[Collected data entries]
┄┄┄┄┄┄

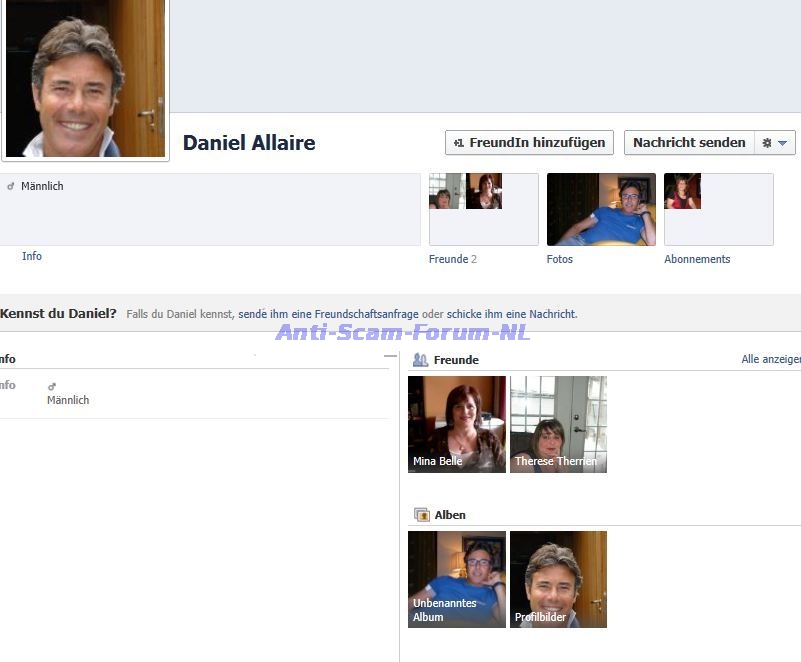Viewport: 801px width, 662px height.
Task: Open Mina Belle's friend thumbnail
Action: 457,424
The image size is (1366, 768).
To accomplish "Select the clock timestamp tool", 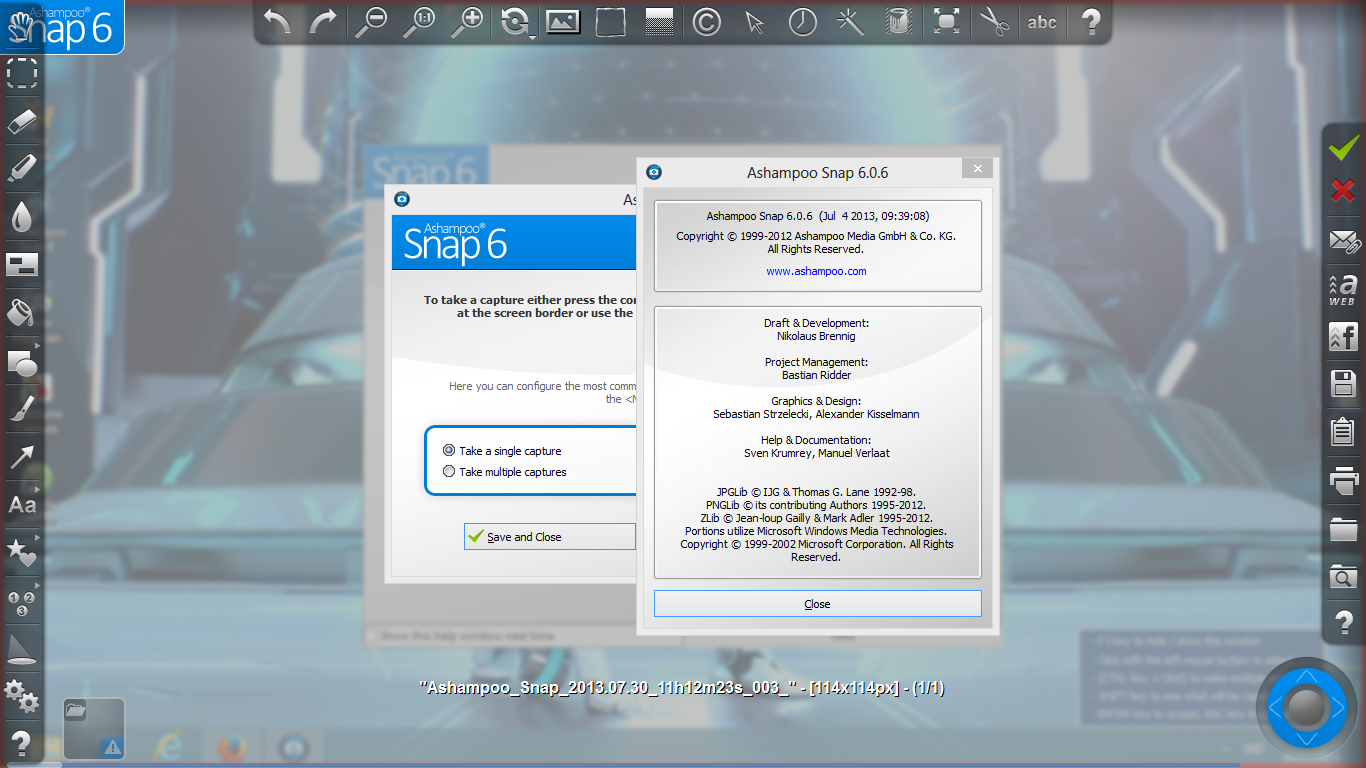I will click(x=801, y=21).
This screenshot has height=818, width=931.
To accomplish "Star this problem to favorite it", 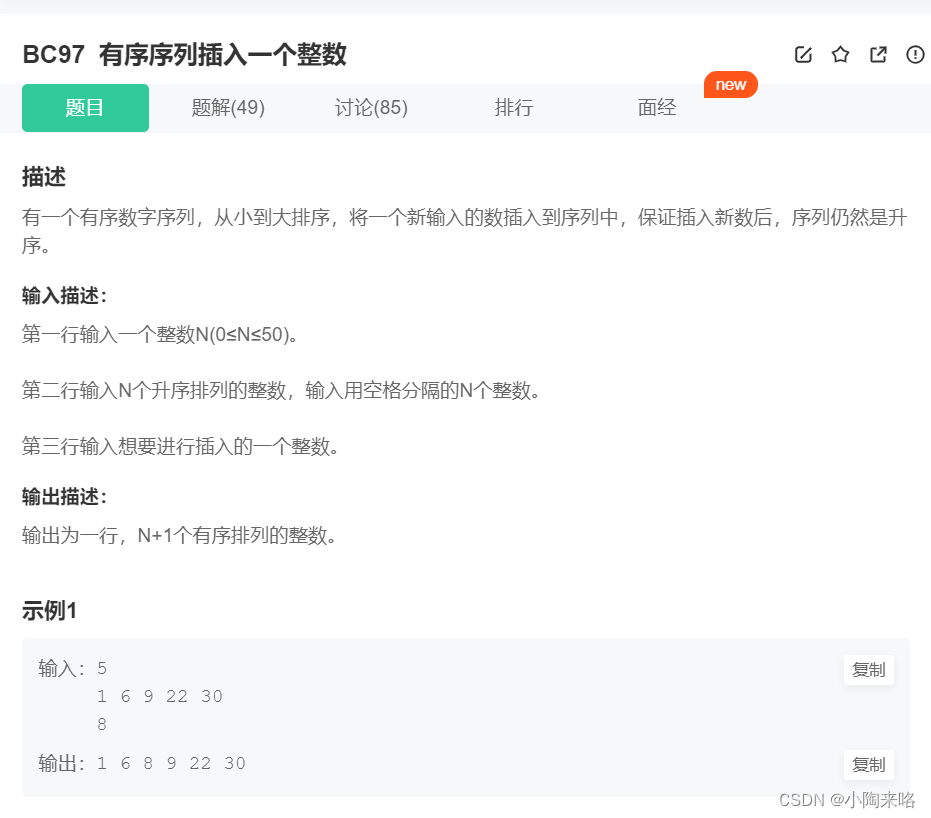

┄┄┄┄┄┄

Print everything from the line containing "This screenshot has height=818, width=931." down to the end of the items, both ends included and unchanged. Omit the pictures from your output.

This screenshot has height=818, width=931.
To accomplish "Star this problem to favorite it", 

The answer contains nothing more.